Senate Minority Leader Franklin Drilon (MANILA BULLETIN File photo/Facebook)

"All I heard is old news – the Napoles issue, Mayor Mabilog and Gen. Garbo," Drilon said in a statement issued after Duterte's taped address aired on Saturday morning, September 11.

Duterte, in another attempt to get back at senators for investigating the Department of Health's (DOH) purchases during the COVID-19 pandemic, asked Drilon to explain his alleged links to Napoles, who, he claimed, contributed to the lawmaker's election campaign.

In 2017, Duterte's former justice secretary Vitaliano Aguirre II said Napoles implicated Drilon, as well as opposition Sens Leila de Lima and former senator Antonio Trillanes IV in the multi-billion peso pork barrel scam.

Drilon had denied this, saying it was "outright black propaganda" against administration critics.

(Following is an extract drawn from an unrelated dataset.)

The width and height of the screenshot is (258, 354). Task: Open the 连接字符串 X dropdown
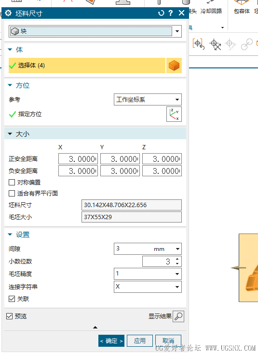(148, 287)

The President also rehashed in his pre-recorded speech allegations linking Drilon to former Iloilo City mayor Jed Mabilog and retired police general Marcelo Garbo Jr., whom he had linked to illegal drugs.

"Former Mayor Jed Mabilog is a distant relative, being a second cousin. I cannot comprehend why the President wanted me to explain my connection with former Mayor Jed Mabilog and Gen. Garbo," Drilon responded.

"What I can say is, there is not an iota of evidence that will link my name to illegal drugs," he pointed out.

Drilon also addressed Duterte on the sale of the old Iloilo City airport to the private sector.

"Who brokered the sale of the old Iloilo airport? It was sold through a public bidding at P1.2 billion set by the Privatization Council then headed by the late Justice Sec. Raul Gonzales in 2007. The government’s Privatization Council at that time can very well explain this to the President," he said.

Further, he said that the site of the old airport "represents now a booming Iloilo City", noting that the Iloilo Convention Center was built on it.

"In case the President mentions it in the future, the Ombudsman had investigated it and found no corruption," Drilon said.

"The only other person who has accused me of corruption is now a fugitive from justice -- having been found guilty by the Supreme Court of libel," he added, referring to former Iloilo provincial administrator Manuel Mejorada, who has been convicted of libel for accusing Drilon of corruption in several infrastructure projects.

"I do not have to defend what I did in Iloilo. Mr. President, ask the people of Iloilo," Drilon told Duterte.

The Senate minority leader maintained that he will not be distracted from finding out anomalies in the government's disbursement of COVID-19 funds.

"If all these malicious attacks are the price we have to pay for exposing the truth, then be it. We will face them," he said.

The Senate Blue Ribbon panel is currently probing the reported deficiencies of the DOH in spending COVID-19 response funds, including its purchase of allegedly overpriced personal protective equipment (PPE), face masks and face shields from a foreign firm with links to Duterte's former economic adviser, Michael Yang.